**AUFGABE A:** Welches Ministerium hat der Bundesfinanzhof laut dem Textauszug um den Verfahrensbeitritt ersucht?
**AUFGABE B:** Geben Sie aus dem Textauszug den Abschnitt wortgetreu wieder, der mit den Worten „Der Bundesfinanzhof hat“ beginnt und mit „eigene Anträge stellen.“ schließt.
**AUFGABE C:** Übertragen Sie diesen Satz aus dem Textauszug ins Englische: „Im Falle eines Beitritts hat das BMF die verfahrensrechtliche Stellung eines Verfahrensbeteiligten und kann sich in den Verfahren äußern und eigene Anträge stellen.“

**TEXTAUSZUG:**

Sind steuerfreie Abgeord­ne­ten­pau­schalen verfas­sungsgemäß?BFH bittet Bundes­fi­nanz­mi­nis­terium um Stellungnahme

Der Bundesfinanzhof hat in mehreren Revisi­ons­ver­fahren, in denen die Kläger ihre im Vergleich zu Abgeordneten des Deutschen Bundestages gleich­heits­widrige Benachteiligung bei der Besteuerung ihres Einkommens behaupten, das Bundes­mi­nis­terium der Finanzen (BMF) um den Verfah­rens­beitritt ersucht. Im Falle eines Beitritts hat das BMF die verfah­rens­rechtliche Stellung eines Verfah­rens­be­tei­ligten und kann sich in den Verfahren äußern und eigene Anträge stellen.

**DATENABSCHNITT:**
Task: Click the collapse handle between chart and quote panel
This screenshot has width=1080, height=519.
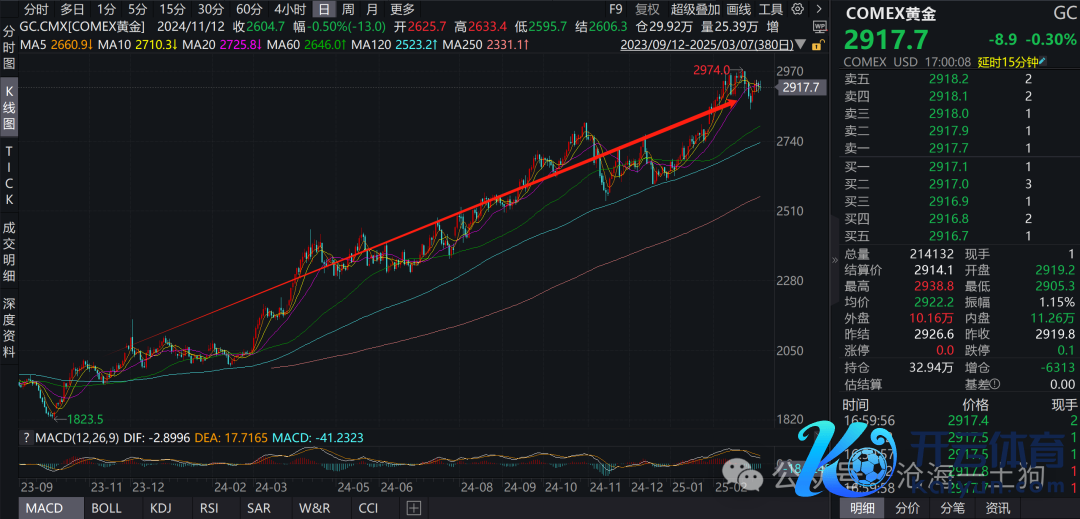Action: coord(835,260)
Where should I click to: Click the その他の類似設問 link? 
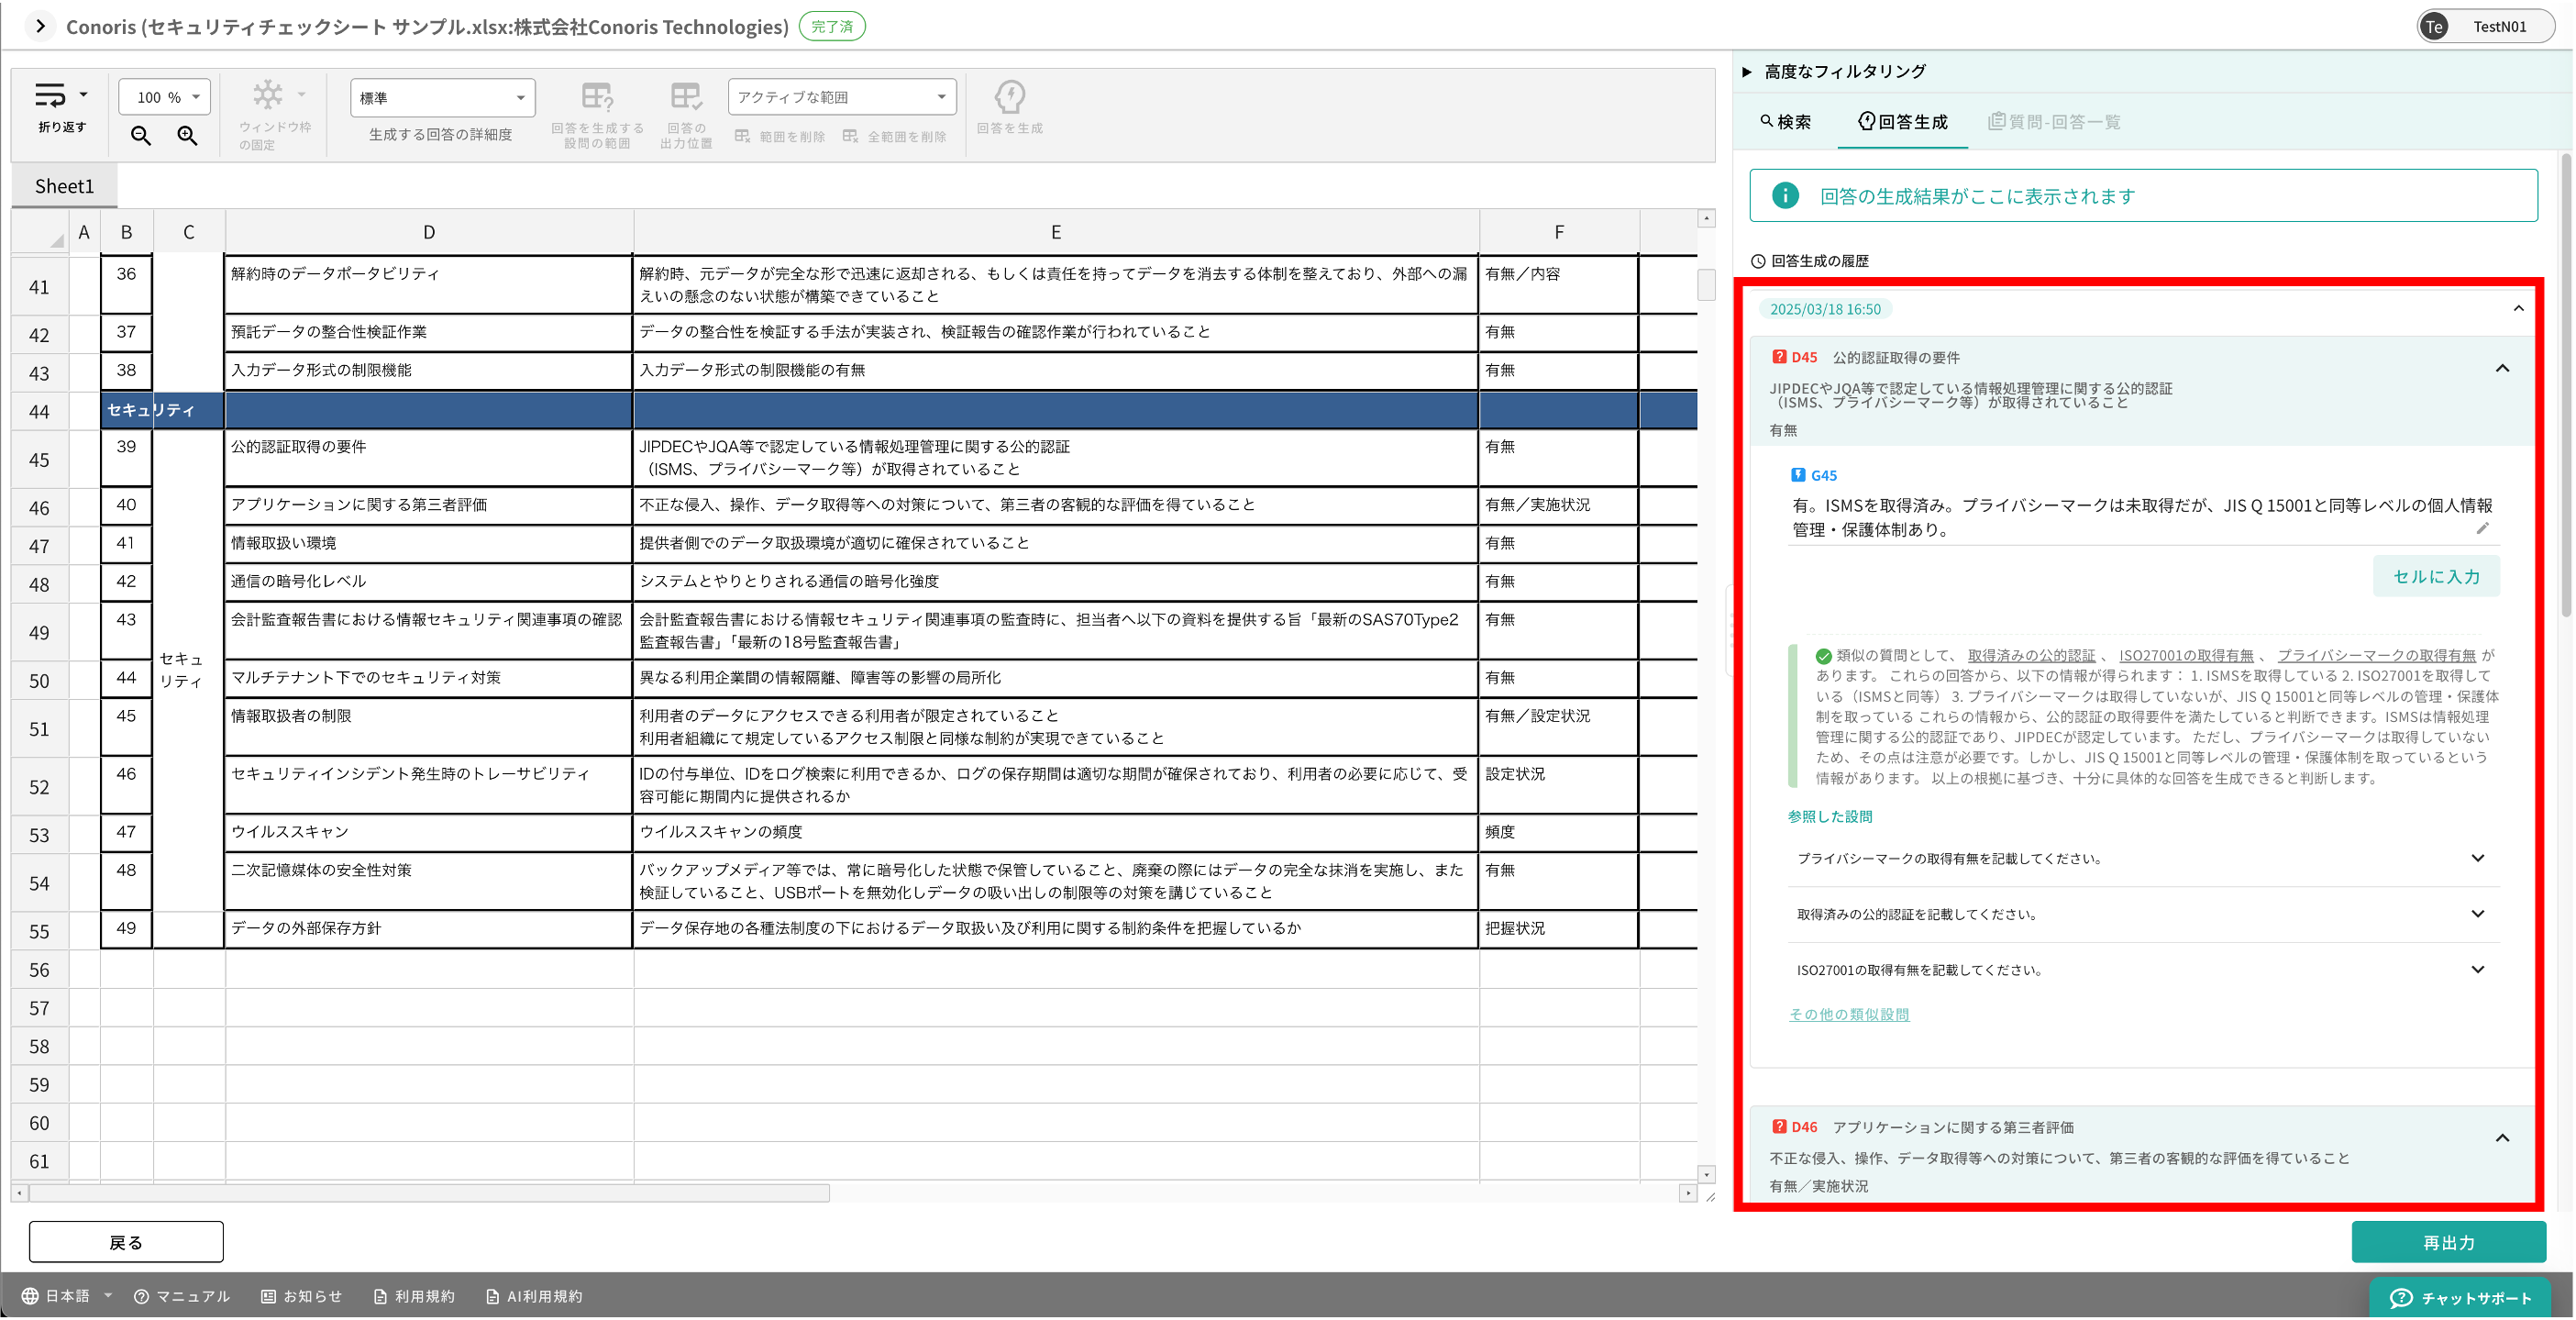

**LÖSUNG A:** Das Bundesministerium der Finanzen (BMF).

**LÖSUNG B:**
Der Bundesfinanzhof hat in mehreren Revisi­ons­ver­fahren, in denen die Kläger ihre im Vergleich zu Abgeordneten des Deutschen Bundestages gleich­heits­widrige Benachteiligung bei der Besteuerung ihres Einkommens behaupten, das Bundes­mi­nis­terium der Finanzen (BMF) um den Verfah­rens­beitritt ersucht. Im Falle eines Beitritts hat das BMF die verfah­rens­rechtliche Stellung eines Verfah­rens­be­tei­ligten und kann sich in den Verfahren äußern und eigene Anträge stellen.

**LÖSUNG C:** In the event that it joins, the BMF has the procedural status of a party to the proceedings and can express its views in the proceedings and file its own motions.